The vast majority of patients have no risk whatsoever of losing any hair at all. Furthermore, even in those few cases where hair loss is a possibility, such hair loss will never involve the entire scalp - as typically happens with conventional whole brain radiotherapy. Only a small number of patients will have tumours sufficiently close to the scalp to carry the risk of any hair loss at all. If a lesion to be treated is very close to the inside of the skull, it is possible that enough radiation will be delivered to the scalp such that a patch of hair may be lost. This hair usually grows back, though it may be a little lighter in colour and finer in texture than previously.
Theoretically yes - all forms of radiation can in principle cause tumour formation - but instances of this actually happening are so rare that we haven't even been able to measure such a low risk. There are some individuals (with rare conditions) who are at risk from developing further tumours because of their underlying condition, and very occasionally (perhaps a dozen times out of tens of thousands of patients over several decades), such new tumour formation has been reported. Based on existing experience, the incidence of radiation caused tumours is extremely low.

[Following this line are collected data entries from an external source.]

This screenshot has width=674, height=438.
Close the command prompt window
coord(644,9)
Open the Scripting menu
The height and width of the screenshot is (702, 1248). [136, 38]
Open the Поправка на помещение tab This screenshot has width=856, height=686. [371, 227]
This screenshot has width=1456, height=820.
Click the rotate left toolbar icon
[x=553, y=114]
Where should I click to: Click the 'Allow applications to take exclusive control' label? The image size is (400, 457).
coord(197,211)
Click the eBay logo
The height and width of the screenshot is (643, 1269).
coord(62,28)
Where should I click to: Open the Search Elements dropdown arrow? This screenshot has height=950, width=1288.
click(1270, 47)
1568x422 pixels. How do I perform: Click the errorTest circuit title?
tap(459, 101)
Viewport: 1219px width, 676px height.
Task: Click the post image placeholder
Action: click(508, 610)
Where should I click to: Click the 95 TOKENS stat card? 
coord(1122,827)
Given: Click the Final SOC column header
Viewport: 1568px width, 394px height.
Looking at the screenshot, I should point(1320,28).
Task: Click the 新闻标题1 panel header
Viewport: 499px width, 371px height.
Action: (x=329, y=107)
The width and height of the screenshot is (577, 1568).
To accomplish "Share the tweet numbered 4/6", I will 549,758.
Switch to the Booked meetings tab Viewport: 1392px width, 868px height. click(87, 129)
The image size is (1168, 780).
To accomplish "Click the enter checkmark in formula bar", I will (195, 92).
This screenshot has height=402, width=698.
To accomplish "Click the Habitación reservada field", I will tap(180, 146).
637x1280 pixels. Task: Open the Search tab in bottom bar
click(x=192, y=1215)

Most patients feel just as well as they did at the beginning of the day. Some tiredness is quite common, especially if the treatment has occupied most of the day. A little discomfort at the pin sites and a mild headache are also quite common - this may persist for up to a day or two. Mild nausea may also occur during the first 48 hours following treatment. For these reasons we like to keep most patients in hospital overnight or for a few hours observation, and mild anti-nausea and headache medication is routinely prescribed for patients who may require it - nearly everyone is fit to be discharged home by 10 or 11 o'clock the following morning, and a sizeable number of patients don't even require an overnight stay.
As soon as you feel well enough. There is no reason why you should not go back to work the following day - some patients have even been known to return to work later the same day, but you should not feel pressured to return to work too quickly. It is fair to say that most people return to work within less than a week.
Again, as soon as you feel well enough. There is no reason why you could not travel the following day, or even some time later on the actual day of treatment. Any driving restrictions already in place will continue to apply.